課題 1 —
エントリのうち、「You are a computer-use」を含む行で始まり「tap(1133, 11)」を含む行で終わる部分だけを、指示文も含めてすべて書き出してください。その際、回答に示された座標の数値をそれぞれ110ずつずらし、画像は省いてください。

記事 —
タイトル | ガラスの椅子 |
---|---|
原作・漫画 | 中村真理子 |
出版社 | 講談社 |
小さな工房で、椅子作りに打ち込む、
家具メーカー一族の娘、葵。
ひたむきに仕事に励む彼女の胸には
実は兄への禁断の思いがあり……。
素のままの激しい感情が交錯し、
それぞれの「領域」で全力を傾ける、
大人も納得できる、
骨太の恋物語です。
ガラスの椅子のあらすじ紹介
高級家具メーカースノーチの
娘であり、小さな工房で、
椅子作りに励む葵。
採算度外視ができる状況で、
とにかくこだわりの椅子を
作り続ける葵でしたが、
彼女の心には、かつて
兄、出と一緒に椅子を作った
思い出が色濃く残っていました。
職人の道を諦め、
そして他の女性と結ばれつつある兄に、
やり切れない思いを抱く葵は、
時にその思いを発露してしまいますが、
兄の生き方を変えるには至りません。
一方スノーチ本社には、
差出人不明の脅迫状が届き、
出は犯人探しに乗り出しますが、
なかなか相手の尻尾を掴むことは
できなかったのでした。
ガラスの椅子のネタバレと今後の展開は?
高級家具メーカースノーチの、
娘である洲之内葵。
彼女は椅子作りに情熱を燃やし、
兄の出の記念すべき日にも、
お客様のために調整を、
繰り返すほど仕事に
没頭していました。
彼女の兄、出もまた、
若くして会社の経営に関わり、
切れ者として知られていました。
しかし葵は出に対して、
隠しがたいほどの思いを
抱いていました。

提供データ —
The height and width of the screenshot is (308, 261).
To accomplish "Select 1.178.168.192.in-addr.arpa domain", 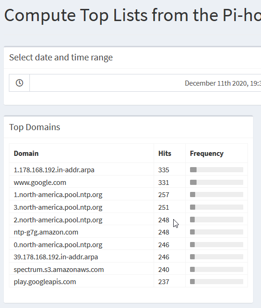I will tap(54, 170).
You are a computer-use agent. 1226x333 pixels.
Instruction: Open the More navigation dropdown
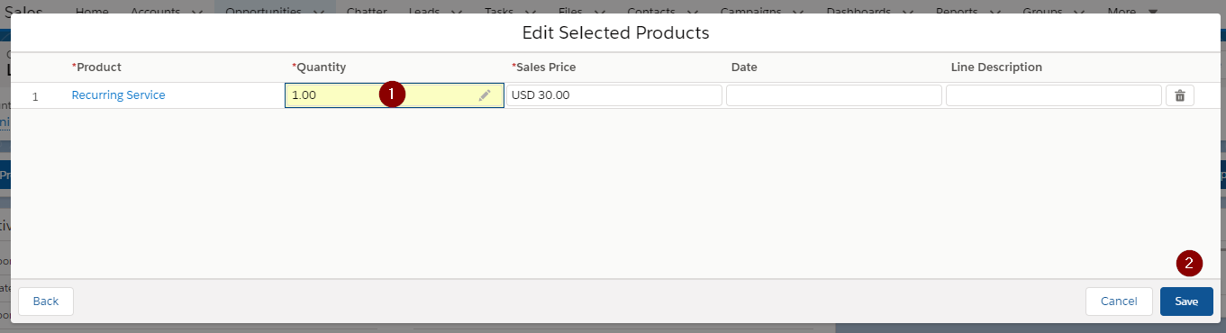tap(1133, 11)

...

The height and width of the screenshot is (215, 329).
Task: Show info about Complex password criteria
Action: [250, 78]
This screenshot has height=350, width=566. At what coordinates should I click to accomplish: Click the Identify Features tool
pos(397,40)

==

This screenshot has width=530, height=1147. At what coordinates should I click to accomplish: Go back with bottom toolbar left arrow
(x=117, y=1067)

課題 2 —
記事から、「素のままの激しい感情が交錯し、」を含む語句で始まり「思い出が色濃く残っていました。」を含む語句で終わる部分を、一字一句変えずに抜き出してください。

解答 1 —
You are a computer-use agent. 1226x333 pixels.
Instruction: Open the More navigation dropdown
tap(1243, 121)

解答 2 —
素のままの激しい感情が交錯し、
それぞれの「領域」で全力を傾ける、
大人も納得できる、
骨太の恋物語です。
ガラスの椅子のあらすじ紹介
高級家具メーカースノーチの
娘であり、小さな工房で、
椅子作りに励む葵。
採算度外視ができる状況で、
とにかくこだわりの椅子を
作り続ける葵でしたが、
彼女の心には、かつて
兄、出と一緒に椅子を作った
思い出が色濃く残っていました。